The Preferred Units, the Series A Preferred Stock and the Warrants are new issues of securities and do not have an established trading market. Although following the commencement of this offering and the approval by FINRA of trading symbols for the Preferred Units, the Series A Preferred Stock and the Warrants, we intend to apply to the OTC Markets to have such securities and our common stock become eligible for quotation and trading on the OTCQB, there is no guarantee that such applications will be approved or if approved, we cannot assure you that an active market for such securities will develop or be sustained or that holders of such securities will be able to sell such securities at favorable prices or at all.

28
 

The voting rights of holders of the Series A Preferred Stock are limited.

 

Holders of the Series A Preferred Stock have no voting rights with respect to matters that generally require the approval of voting shareholders. The limited voting rights of holders of the Series A Preferred Stock include the right to vote as a single class on certain matters that may affect the preference or special rights of the Series A Preferred Stock including the issuance of Senior Stock, as described under “Description of the Offered Securities - Series A Preferred Stock—Voting Rights.”

 

We may not be able to declare and pay dividends on the Series A Preferred Stock, if we fail to comply with the conditions imposed by applicable Nevada law.

 

Section 78.288 “Distributions to stockholders” of the Nevada Revised Statute provides that we may not declare and pay cash dividends on the Series A Preferred Stock if (a) the corporation would not be able to pay its debts as they become due in the usual course of business; or (b) except as otherwise specifically allowed by the articles of incorporation, the corporation’s total assets would be less than the sum of its total liabilities plus the amount that would be needed, if the corporation were to be dissolved at the time of distribution, to satisfy the preferential rights upon dissolution of stockholders whose preferential rights are superior to those receiving the distribution. There can be no assurance that we will satisfy such requirements at any given time.

 

If we redeem the Series A Preferred Stock, investors will no longer be entitled to dividends.

 

Commencing on or after three years following the termination of this offering, we may, at our option, redeem the Series A Preferred Stock, in whole or in part, at any time or from time-to-time, based upon the payment of the $25.00 liquidation amount per share of Series A Preferred Stock plus accrued dividends. However, upon the occurrence of a Change of Control, we may, at our option, upon not less than 30 and nor more than 60 days’ written notice, redeem the Series A Preferred Stock, in whole or in part, within 120 days after the date of such written notice. We may have an incentive to redeem the Series A Preferred Stock voluntarily if market conditions allow us to issue other preferred stock or debt securities at a rate that is lower than the dividend on the Series A Preferred Stock.
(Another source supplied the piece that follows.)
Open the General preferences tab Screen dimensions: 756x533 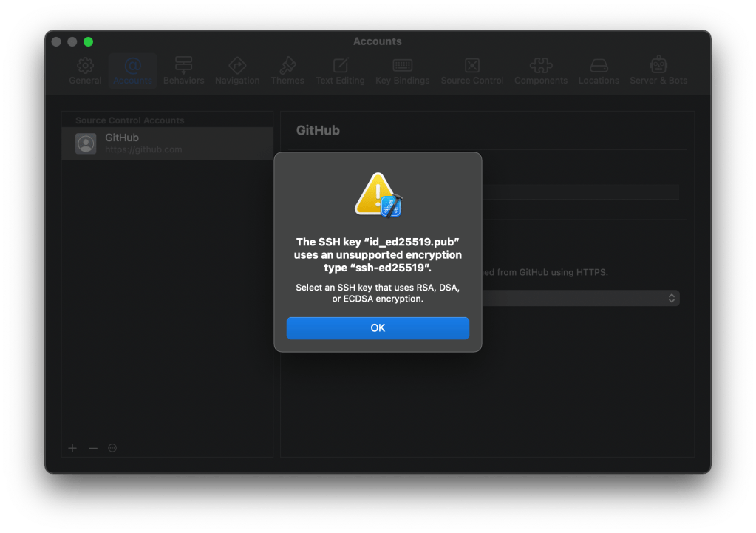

If we redeem the Series A Preferred Stock, then from and after the redemption date, dividends will cease to accrue on the shares of Series A Preferred Stock, that have been redeemed, such shares of Series A Preferred Stock shall no longer be deemed outstanding and all rights as a holder of those shares will terminate, except the right to receive the redemption price plus accumulated and unpaid dividends, if any, payable upon redemption.

 

The offering price and exercise price and other terms of this offering have been arbitrarily determined and may not be indicative of future market prices.

 

The offering price of the Preferred Units and the exercise price of the Warrants was not established in a competitive market, but was arbitrarily determined by us. The offering price and exercise price bears no relationship to our assets, book value, historical results of operations or any other established criterion of value, and may not be indicative of the fair value of our Series A Preferred Stock. The trading price of the Preferred Units, the shares of Series A Preferred Stock and the Warrants that will prevail in the market in the future may be higher or lower than the price per Preferred Unit, share of Series A Preferred Stock and Warrant that investors pay in this offering.

29
 

Holders of our Warrants will have no rights as a common stockholder until they acquire our common stock.

 

Until you acquire shares of our Common Stock upon exercise of your Warrants, you will have no rights with respect to shares of our Common Stock issuable upon exercise of your Warrants. Upon exercise of your Warrants, you will be entitled to exercise the rights of a Common Stockholder only as to matters for which the record date occurs after the exercise date.

 

The market price of our common stock may never exceed the exercise price of the Warrants issued in connection with this offering.

 

The Warrants will expire five years from the date of issuance. The market price of our common stock is currently below and may never exceed the exercise price of the Warrants prior to their date of expiration. Any Warrants not exercised by their date of expiration will expire worthless and we will be under no further obligation to the Warrant holder.

 

The Warrants are executory contracts and they may have no value in a bankruptcy or reorganization proceeding.

 

In the event a bankruptcy or reorganization proceeding is commenced by or against us, a bankruptcy court may hold that any unexercised Warrants are executory contracts that are subject to rejection by us with the approval of the bankruptcy court. As a result, holders of the Warrants may, even if we have sufficient funds, not be entitled to receive any consideration for their Warrants or may receive an amount less than they would be entitled to if they had exercised their Warrants prior to the commencement of any such bankruptcy or reorganization proceeding.

 

Risks Relating to Our Common Stock

 

Our shares of common stock are quoted on the OTC Pink Open Market, and there is no active trading market for our common stock.

 

Our shares of common stock are traded on the OTC Pink Open Market. There is currently no trading market, and for over three years there has not been any active trading market for our common stock. There can be no assurance that an active trading market for our common stock will develop, or, even if one develops, it will be sustained.

 

We do not expect any cash dividends to be paid on our shares of common stock for the foreseeable future.

 

We have never declared or paid a cash dividend and we do not anticipate declaring or paying dividends on our common stock for the foreseeable future. We expect to use future financing proceeds and earnings, if any, to fund operating expenses. Consequently, stockholders’ only opportunity to achieve a return on their investment is if the price of our stock appreciates and they sell their shares at a profit. We cannot assure stockholders of a positive return on their investment when they sell their shares or that stockholders will not lose the entire amount of their investment. See “Description of Our Common Stock – Dividend Policy” below. In addition, no dividend is permitted to be declared and/or paid on our shares of common stock unless and until we have made all required dividend payments on the then-outstanding Series A Preferred Stock.

30
 

If the beneficial ownership of our common stock continues to be highly concentrated, it may prevent you and other shareholders from influencing significant corporate decisions; agreement to elect directors.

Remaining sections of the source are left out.